His most recent CD Open Road includes his song Seeds of Positivity, an anthem of optimistic vision that has been enthusiastically performed by grade school students in residencies and concerts. Lewis also offers music from In My Arms, an interpretive journey of children’s music that is both rollicking, gentle, and pure fun. The Thrufters feature Montpelier’s Dan Haley, whose mandolin riffs offer an endless supply of texture and rhythm along with his imaginative and sometimes driving acoustic guitar work.
This versatility allows Lewis to soar on the fiddle or violin and yield the gems that reside in his prolific instrumental catalog. Scott Paulson plays electric and acoustic bass and generates his own path in the mix with melody, counterpoint, and harmony lines. He is soulful, powerfully direct, and never shy about crashing and burning when the moment arises. Scott also runs the Vermont Independent School of Musical Arts in Sharon Vermont where he teaches band instruments and steel-drums.
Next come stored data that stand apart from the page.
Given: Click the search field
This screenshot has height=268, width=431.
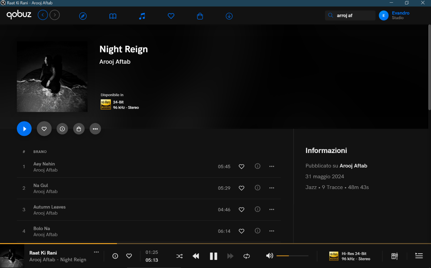Looking at the screenshot, I should [x=354, y=15].
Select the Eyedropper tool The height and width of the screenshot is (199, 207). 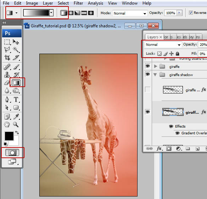(16, 117)
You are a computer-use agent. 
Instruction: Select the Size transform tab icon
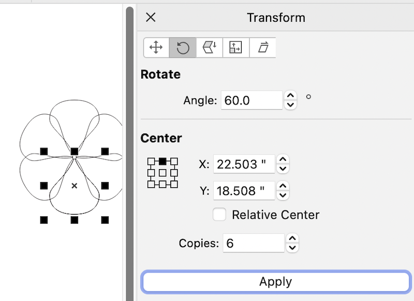pyautogui.click(x=235, y=48)
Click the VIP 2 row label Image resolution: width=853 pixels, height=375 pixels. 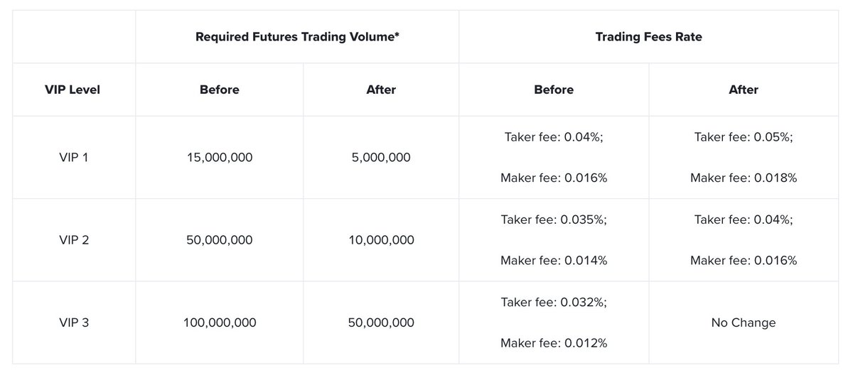click(x=74, y=240)
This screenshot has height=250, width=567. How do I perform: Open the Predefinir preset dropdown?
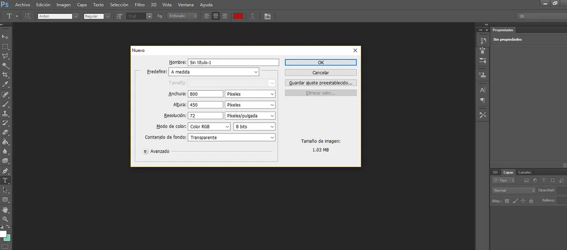coord(214,72)
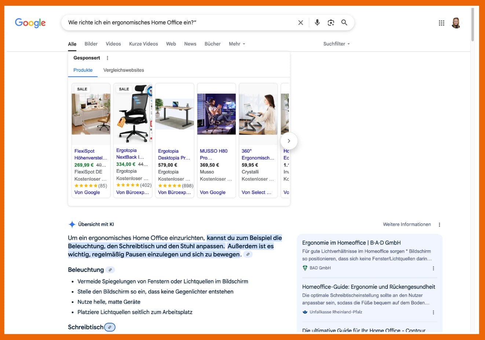The height and width of the screenshot is (340, 485).
Task: Open the "Weitere Informationen" link
Action: click(x=407, y=224)
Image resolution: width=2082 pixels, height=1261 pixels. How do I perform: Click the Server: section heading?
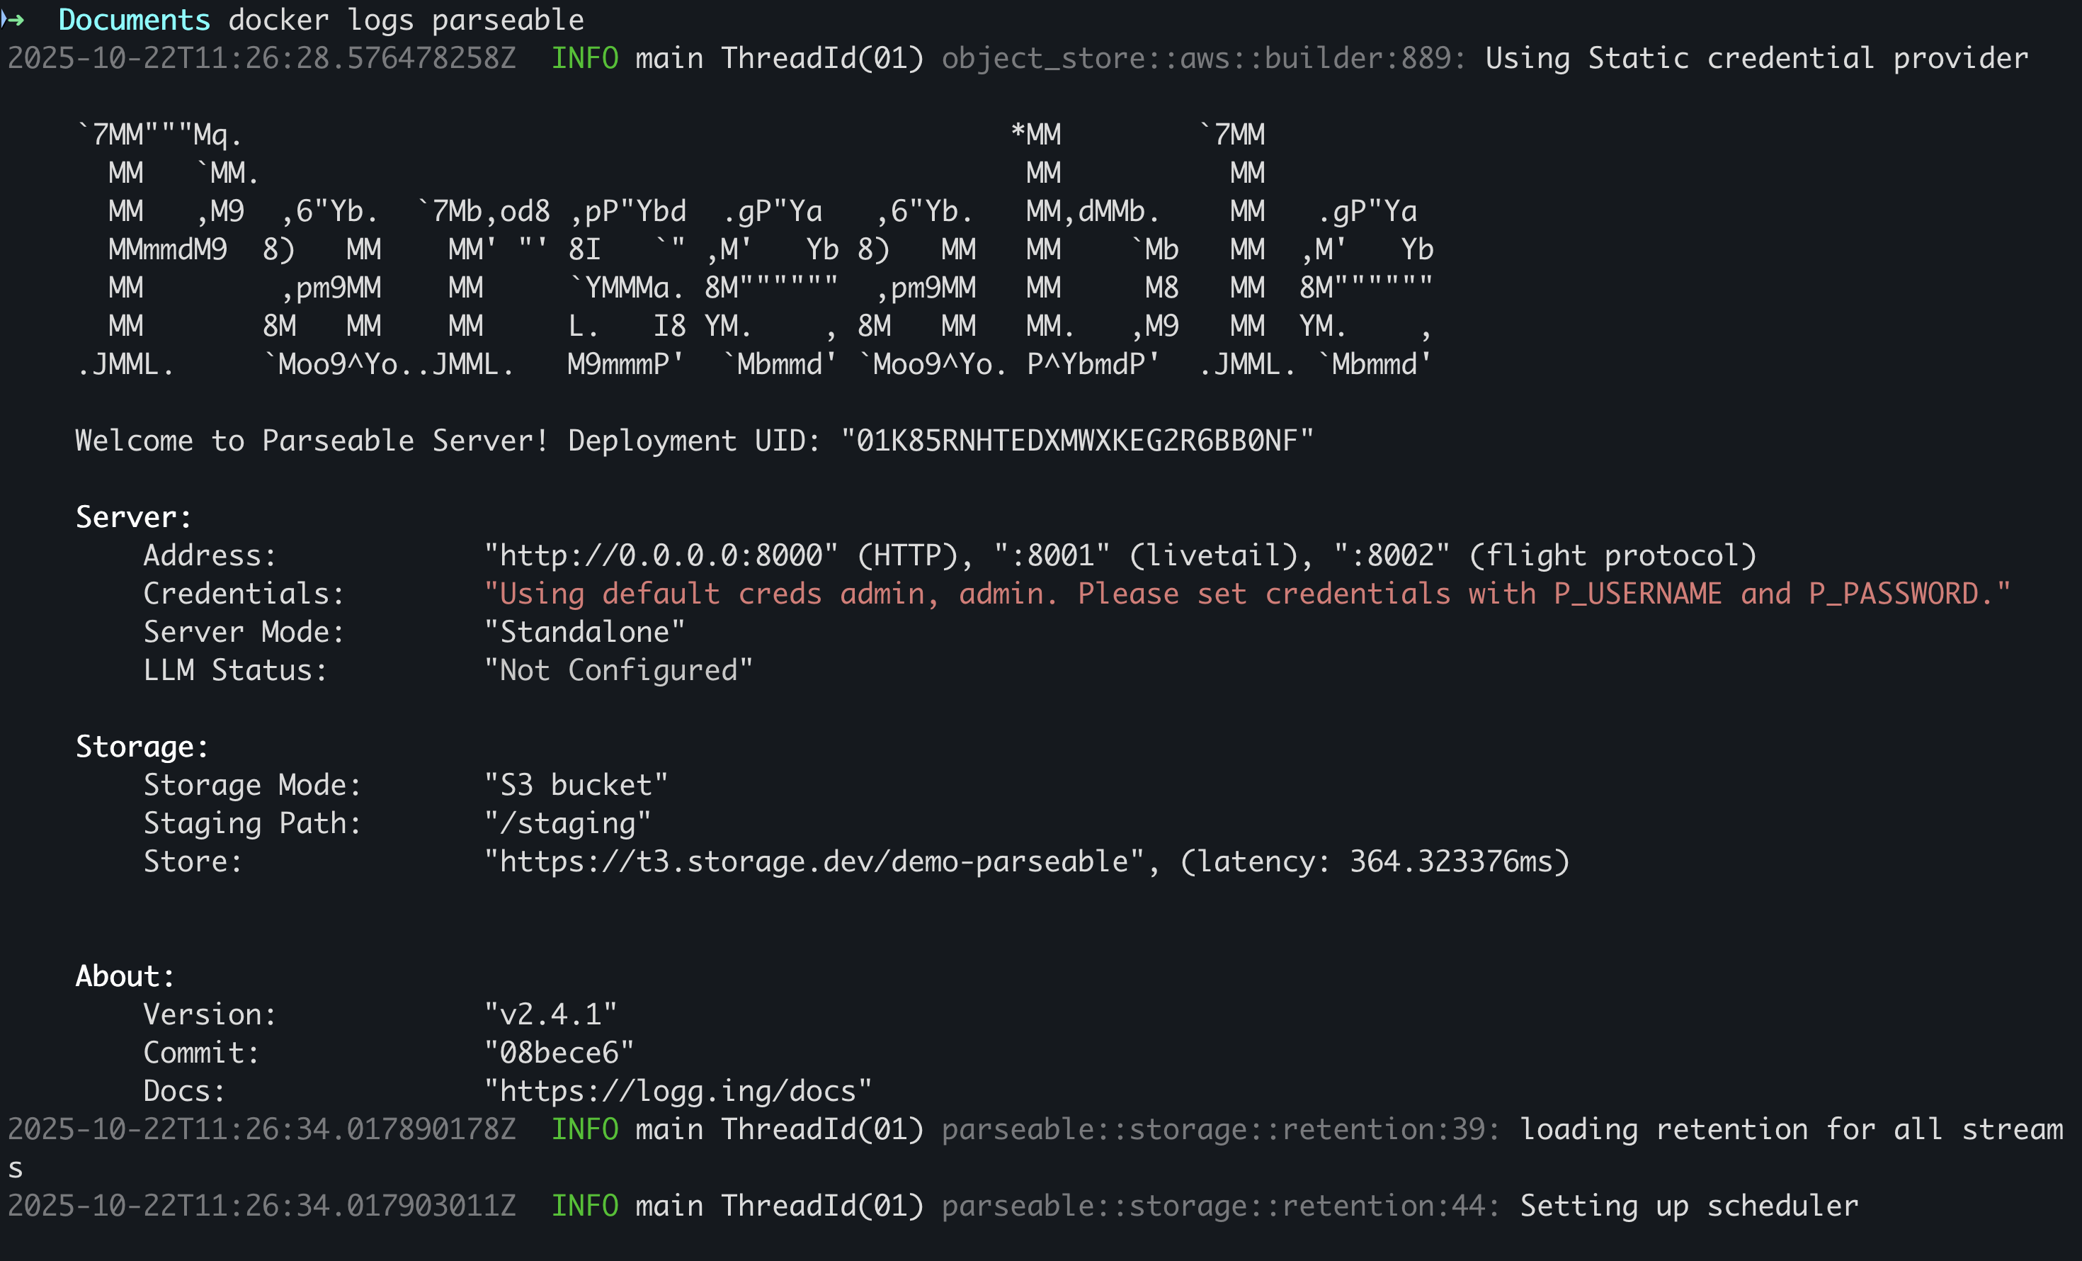134,517
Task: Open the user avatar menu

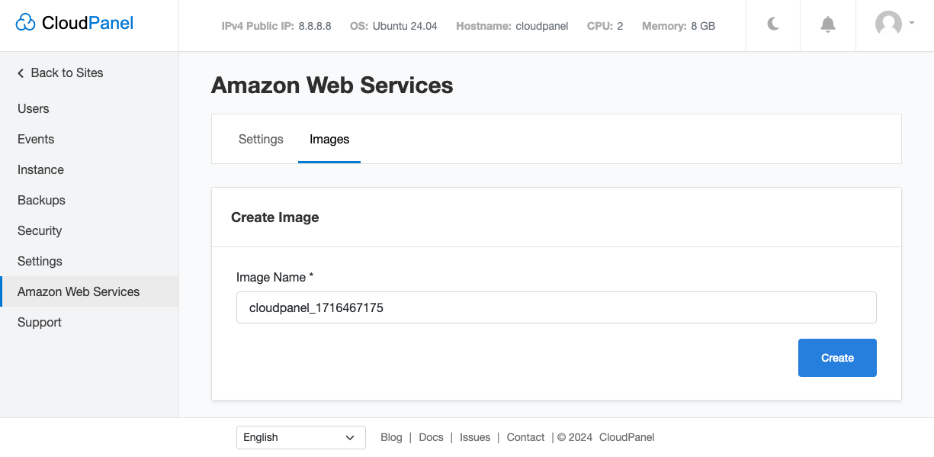Action: tap(894, 24)
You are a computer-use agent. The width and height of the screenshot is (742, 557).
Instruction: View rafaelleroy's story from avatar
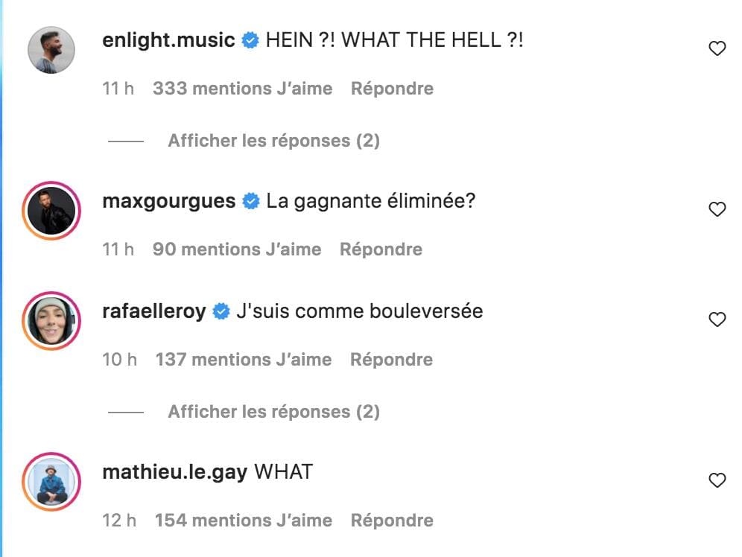pyautogui.click(x=51, y=321)
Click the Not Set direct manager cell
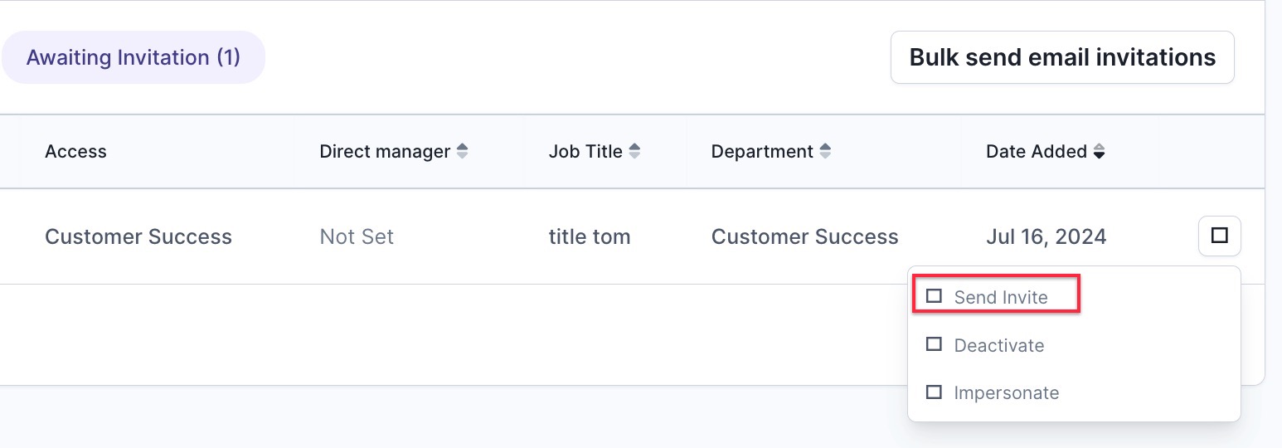Image resolution: width=1282 pixels, height=448 pixels. (x=357, y=236)
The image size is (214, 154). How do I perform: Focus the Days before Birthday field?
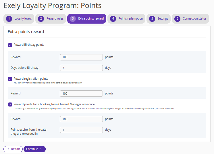pyautogui.click(x=81, y=68)
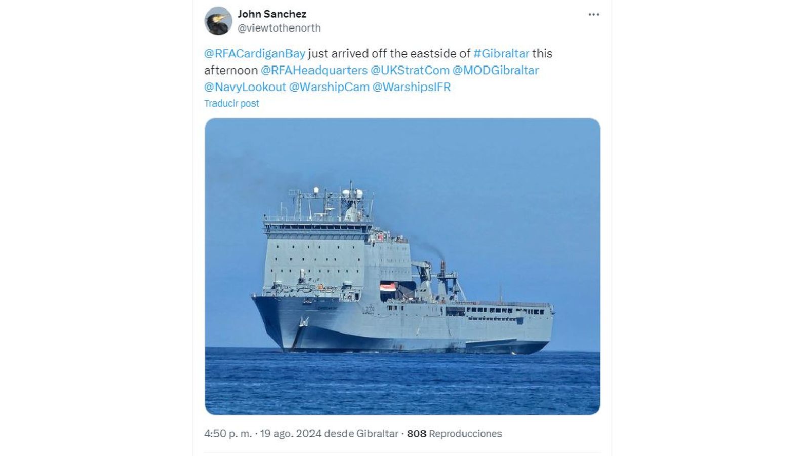
Task: Open the @WarshipsIFR mention
Action: 412,87
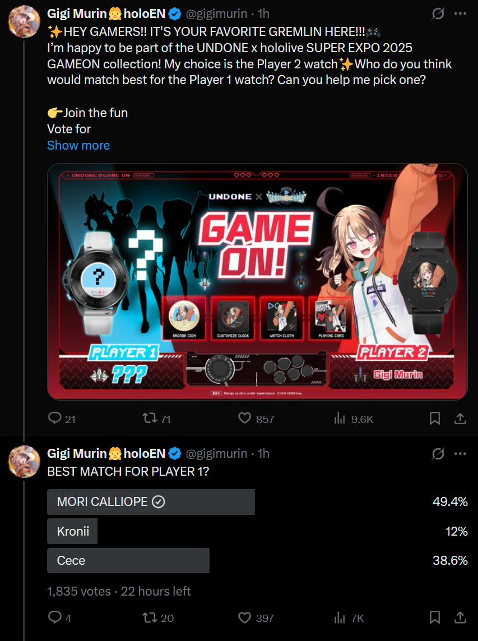The image size is (478, 641).
Task: Select the Cece poll option
Action: pyautogui.click(x=128, y=560)
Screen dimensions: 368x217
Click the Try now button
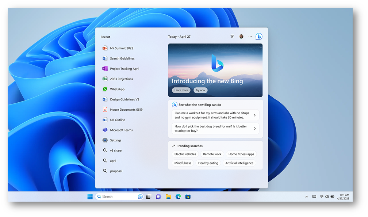(200, 90)
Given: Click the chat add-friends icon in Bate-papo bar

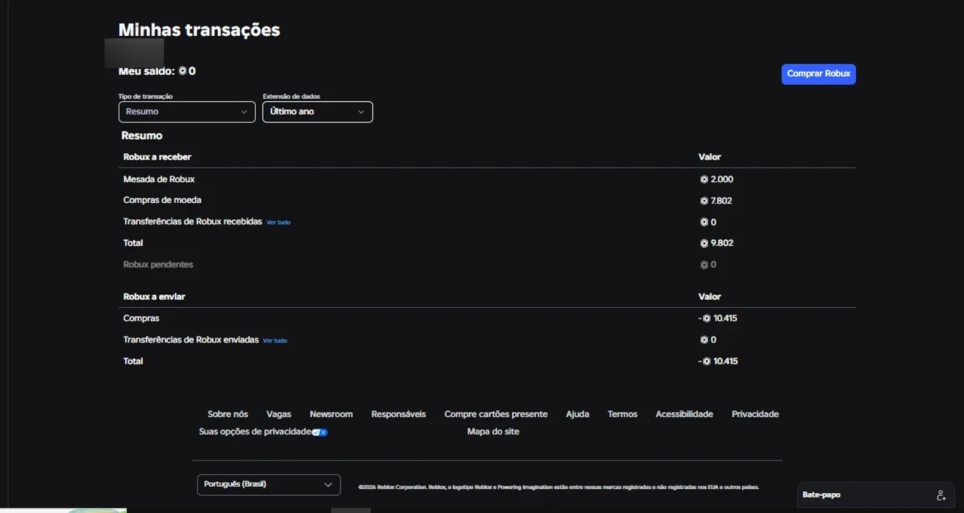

Spencer sings in a relaxed tenor with Dan handling most of the harmonies and Scott adding his chorus to a handful of others.
The Thrufters travel on a journey of folk improvisation as they go down many roads from slow rolling soulful contemporary folk to the old-time sounds mirroring Guthrie and the Carter Family and finally to Spencer’s homemade fiddle tunes written with southern and Celtic influences.
Lewis’ ’91 release The New Generation of Old Vermonter’s won him a Fellowship Finalist award from the Vermont Council on the Arts while recently his CD A Sense of Place was mentioned in the best-selling novel The Smoke Jumper written by Nicholas Evan’s, author of The Horse Whisperer.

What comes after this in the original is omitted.